Проехавши версты две, я спросил тогда у ямщика:
— Чье это село мы проехали?
— Господское.
— Знаю, что господское! — да господина-то как звать?
— Помещик Хлюпин.
— Что, он сам, видно, мало живет в своем селе?
— Только за оброком приезжает и то не каждый год.
Этим сведения мои тогда и кончились. После этого, спустя десятка три лет, встретился я в Орской крепости с несчастным однофамильцем названного мне ямщиком помещика, и после двух-трех вопросов я узнал от молодого человека, что он единственный его родной сын и наследник знакомого мне села и парка.
Дело было вот как.
Ротмистр Хлюпин, отец этого несчастного юноши, не расположен был вовсе жениться, но обстоятельства заставили, и он женился на богатой и немолодой вдове, взявши за нею в приданое описанное мною село.
Вдова, родивши ему сына, а потом дочь и поживши мало после этого происшествия, переселилась к праотцам, завещавши имение детям, а отца над ними как бы опекуном оставила. Старуха, как видно, не хотела, чтобы он снова женился, да еще, пожалуй, и на молодой. Но ротмистр, как он вообще не имел расположения к семейной жизни, взявши птенцов своих, сироток, с причтом нянек и мамок, отправился в Питер. Долго ли, коротко ли он вел там холостую жизнь, не знаю. Только, как он ни близорук был в отношении детей, увидал, однакож, что детям нужна мать, то есть необходимо жениться.
С такою-то благою мыслию однажды он вышел со двора. Идет он по Литейной, выходит на Невский, глядь, навстречу ему, словно заря алая, словно лебедь белая, так и выплывает по тротуару. Замерло ретивое у старого гусара. И во сне ему не снилася никогда такая красавица, какую он теперь увидел.
«Что ж,— думает гусар и отец семейства,— попытка не шутка, спрос не беда,— попробуем! Ливреи же за нею не видно, помешать некому».
И он поплелся вслед за красавицею. Долго она его водила по разным переулкам, наконец, завела его чуть не к Таврическому саду, да в один самый мизерненький домик с двумя крошечными окошечками — и шусть перед самым его носом, а он и остался на улице, да еще и на грязной.
Простоявши с добрый час против домика и махнувши рукой, пошел обратно.
Тут бы, казалося, и всему происшествию конец. Вот то-то и нет, тут только, можно сказать, начало самой истории, или, лучше сказать, начало самого зла.

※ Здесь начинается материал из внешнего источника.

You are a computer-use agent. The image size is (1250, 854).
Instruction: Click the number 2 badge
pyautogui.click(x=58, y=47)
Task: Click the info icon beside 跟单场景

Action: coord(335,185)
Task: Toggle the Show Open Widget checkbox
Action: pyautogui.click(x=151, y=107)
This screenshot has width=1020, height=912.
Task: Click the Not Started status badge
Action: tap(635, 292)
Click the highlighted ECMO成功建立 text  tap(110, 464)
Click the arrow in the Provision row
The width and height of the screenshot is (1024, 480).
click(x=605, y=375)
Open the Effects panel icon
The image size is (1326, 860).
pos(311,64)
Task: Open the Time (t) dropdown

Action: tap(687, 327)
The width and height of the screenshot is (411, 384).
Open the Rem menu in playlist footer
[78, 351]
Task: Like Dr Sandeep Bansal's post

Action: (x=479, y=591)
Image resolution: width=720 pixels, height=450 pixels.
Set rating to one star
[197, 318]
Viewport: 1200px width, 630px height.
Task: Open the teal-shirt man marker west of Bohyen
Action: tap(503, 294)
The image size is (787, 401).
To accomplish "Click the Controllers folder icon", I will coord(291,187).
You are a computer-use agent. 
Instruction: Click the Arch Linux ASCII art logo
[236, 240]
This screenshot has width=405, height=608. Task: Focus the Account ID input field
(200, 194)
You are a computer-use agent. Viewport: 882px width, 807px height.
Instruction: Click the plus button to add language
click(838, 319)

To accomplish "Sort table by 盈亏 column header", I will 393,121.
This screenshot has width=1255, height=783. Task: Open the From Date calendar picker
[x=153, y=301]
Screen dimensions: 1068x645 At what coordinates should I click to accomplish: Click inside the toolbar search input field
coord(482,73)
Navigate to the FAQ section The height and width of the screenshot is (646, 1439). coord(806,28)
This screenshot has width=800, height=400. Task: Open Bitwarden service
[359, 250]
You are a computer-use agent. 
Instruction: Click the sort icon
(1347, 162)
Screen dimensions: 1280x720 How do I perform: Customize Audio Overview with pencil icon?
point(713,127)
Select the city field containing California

Подвернись эта история другому военному, а не в отставке гусару, разом бы все покончил, да и концы в воду. Ротмистр мой хоть тоже слыл решительным малым, однако кончил тем, что после многократных и бесплодных хождений на Пески решился, наконец, послать сваху в заветный домик. Сказано — сделано, и счастливейший ротмистр с красавицей супругою катит в свое поместье, а дети с няньками и мамками и со всякой рухлядью вслед за ними.